The processors or other devices that share data in the coherent address space, communicate to the directory instead of talking to one another directly. The coherent memory space is further divided into units of memory called cacheline (typically 32, 64, or 128 bytes of data). The coherent memory address space is divided into multiple chunks among the home nodes (there could be one or more home nodes in an on-chip network). Each home node (refer Fig 1) is in charge of part of the non-overlapping coherent memory space. When a CPU core wants to access a cacheline in coherent space, it sends the request to the network, and the on-chip network forwards the transaction to the home node that owns the address space belonging to the cacheline.
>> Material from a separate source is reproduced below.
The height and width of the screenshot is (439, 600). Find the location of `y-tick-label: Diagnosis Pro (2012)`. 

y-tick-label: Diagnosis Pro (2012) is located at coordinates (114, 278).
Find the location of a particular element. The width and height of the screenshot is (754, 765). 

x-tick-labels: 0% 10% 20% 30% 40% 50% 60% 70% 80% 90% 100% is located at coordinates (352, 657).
The directory controller in each home node maintains details related to each cacheline, such as which cores have a copy of the cacheline, the current cache state (valid, unique, shared, clean, dirty) etc. Let’s have a walk thru where one of the processor cores (P2) has the data in its L2 cache, and another processor core (P10) wants to get a copy of the data to its L2 cache.
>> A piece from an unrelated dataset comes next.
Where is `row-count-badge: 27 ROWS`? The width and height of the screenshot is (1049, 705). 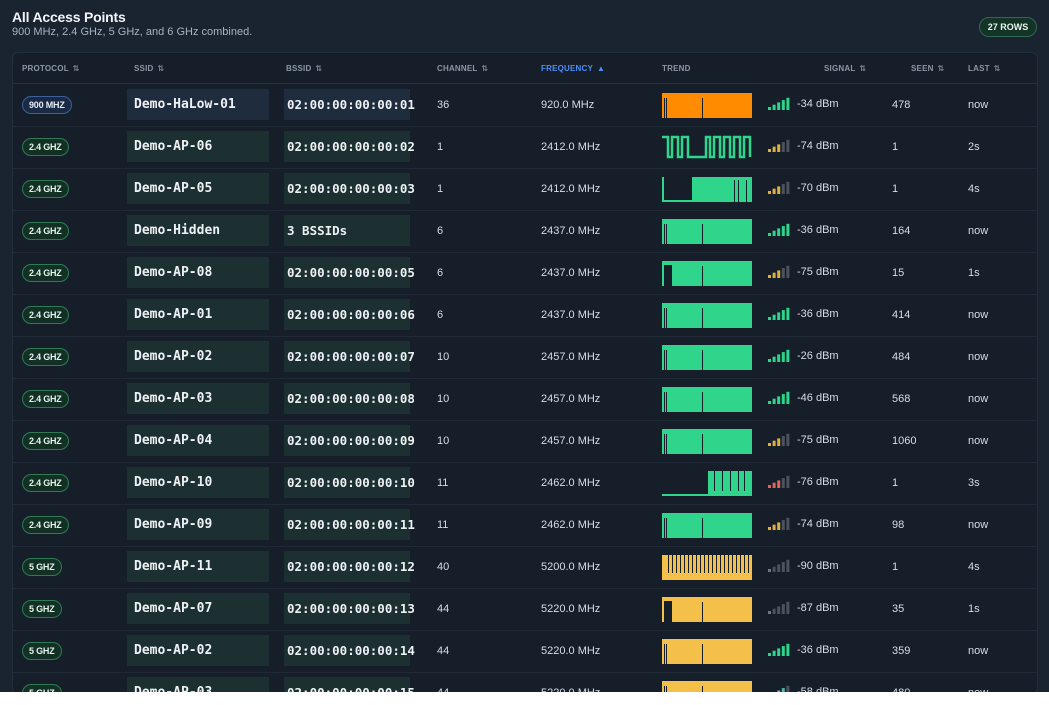
row-count-badge: 27 ROWS is located at coordinates (1008, 27).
Step1: P10 sends the request to home node H1
Step2: H1 sends the request to P2 which has the latest copy of the data
Step3. P2 sends a copy of data to home node H1
Step4. H1 sends the data to the requesting core P10.
Step5. Requesting core P10 sends an acknowledgement message to home node H1
indicating that it received the data.
At this point the original request to that cacheline from core P10 is complete, and home node H1 can start executing another request to the same cacheline. The advantage of directory-based architecture comes from the ability to send directed messages to cores instead of broadcasting to all the cores on the network. This reduces traffic on the network significantly which allows larger number of cores to be on the network.
On-chip Network Topology
The basic building block of an on-chip network is a router that connects to one node (CPU, IO, or memory) and 4 other neighboring routers in North, South, East, and West directions. The routers can be connected to form a ring topology or two dimensional MxN mesh topology. There are other three dimensional topologies such as Torus and hypercube that can be formed by using the basic router. However, three dimensional topologies are not suited for on-chip network. In a ring topology, it is easier to physically connect and place the routers inside a chip as each router needs connection only in two directions (left/right or top/bottom). However, it is not suitable for large number of nodes as the worst-case latency grows linearly with number of nodes. Two dimensional mesh topology (nodes arranged in an x, y grid) provides a better alternative for larger number of nodes on the network. For example, in a 6x6 interconnect mesh network (refer Fig 2), the worst case latency between any two nodes is (10 hops), whereas it would need 18 hops when 36 nodes are connected in a ring topology.